Священник отец Махов, надевавший шляпу в прихожей офицерского дома, спросил:
– Откуда вы, Алексей Николаевич? Что собираетесь делать? Ужинать?
– Да я из чертежной... Ужинал там.
– Привыкаете к их блюдам?
– Да, я люблю их стол. Креветки особенно. А вы куда?
– К своим японским коллегам.
Все знали, что отец Василий Махов дружит с японскими бонзами.
– Что же вы будете делать? Пойдемте со мной, Алексей Николаевич. Познакомитесь с новым для вас интересным обществом, чем здесь скучать и томиться; вечер еще велик. Все равно читать нечего! – «Да и оставить на время свою отроковицу», – подумал он.
Видя кислое выражение на его лице, отец Василий добавил:
– Вы скажете: что же интересного в японских попах? Да вы пойдите, посмотрите сначала, а потом уж выносите приговор. Не понравится – в любое время можете уйти, дадут вам провожатого.
Как будто что-то толкнуло Алексея в грудь. «Не пора ли мне, однако, сойти с одной дорожки... Может быть, новое общество и новые наблюдения рассеют меня. А то живешь тут, ничего не видишь!»
Отец Василий в начищенных сапогах, в новой соломенной шляпе, с огромным зонтом: как у рисосеятеля. Борода выхолена и надушена японскими травяными духами. Вид свежий, недаром каждый день купается в реке, идущей с гор!
Зажгли фонари и вышли. Следом кто-то спешил с фонарем. Огромная фигура Можайского выросла в ночи на фоне бухты.
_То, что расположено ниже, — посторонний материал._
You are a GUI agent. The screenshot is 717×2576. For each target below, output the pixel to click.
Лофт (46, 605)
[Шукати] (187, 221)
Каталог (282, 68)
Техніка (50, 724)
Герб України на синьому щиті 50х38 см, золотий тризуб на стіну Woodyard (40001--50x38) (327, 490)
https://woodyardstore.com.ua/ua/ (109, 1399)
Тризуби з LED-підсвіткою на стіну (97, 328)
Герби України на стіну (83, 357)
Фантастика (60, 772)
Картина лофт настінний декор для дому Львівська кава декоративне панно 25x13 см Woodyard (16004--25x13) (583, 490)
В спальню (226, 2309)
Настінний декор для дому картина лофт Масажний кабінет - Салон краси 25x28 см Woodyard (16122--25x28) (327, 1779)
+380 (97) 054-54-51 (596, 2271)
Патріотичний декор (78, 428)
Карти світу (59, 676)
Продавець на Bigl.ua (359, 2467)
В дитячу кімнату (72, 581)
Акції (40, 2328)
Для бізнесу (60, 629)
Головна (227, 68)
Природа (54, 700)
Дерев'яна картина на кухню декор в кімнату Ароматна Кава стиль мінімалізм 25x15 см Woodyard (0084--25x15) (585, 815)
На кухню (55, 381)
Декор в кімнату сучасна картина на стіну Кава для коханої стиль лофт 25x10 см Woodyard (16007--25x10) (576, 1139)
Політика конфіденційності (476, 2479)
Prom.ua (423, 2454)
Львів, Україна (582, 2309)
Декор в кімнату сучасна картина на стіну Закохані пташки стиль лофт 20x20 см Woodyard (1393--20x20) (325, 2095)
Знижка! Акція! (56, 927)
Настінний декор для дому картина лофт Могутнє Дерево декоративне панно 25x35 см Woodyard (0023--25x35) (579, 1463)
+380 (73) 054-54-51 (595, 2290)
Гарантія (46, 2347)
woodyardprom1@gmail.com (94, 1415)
– Я с вами, господа. Возьмите меня...
– Пожалуйте, пожалуйте! – ответил отец Махов.
Можайский сказал, что слыхал за перегородкой, как Алексея уговаривали, позавидовал и сам поддался.
– А если опять польет окаянный, – оглядывая небо в звездах и складывая зонт, сказал отец Василий. – Они все ждут землетрясения!
Храм стоял на отлете, за рисовыми полями. Войдя в ворота, путники поднялись по ступенькам, и отец Василий умело откатил широкую входную дверь. Главное помещение храма, где собираются молящиеся, темно и пусто, какой-то человек поднялся с пола и поклонился вошедшим. Сквозь дверь в боковой стене слышались голоса, и на бумажной перегородке виднелась тень женщины.
Махов провел офицеров в другую, соседнюю дверь. В большой узкой комнате стояли столики, за которыми в полутьме сидели и разговаривали люди. При тусклом свете фонаря один из них поднялся и сказал Сибирцеву:
– Здравия желаю, Алексей Николаевич, пожалуйте к нам. Милости просим, Александр Федорович.
– Александр Иванович? – удивился Сибирцев, узнавая артиллерийского кондуктора Григорьева.
– Так точно, Алексей Николаевич... Унтер-офицер Григорьев, честь имею!
28
В сердце не входит (т. е. не чувствует).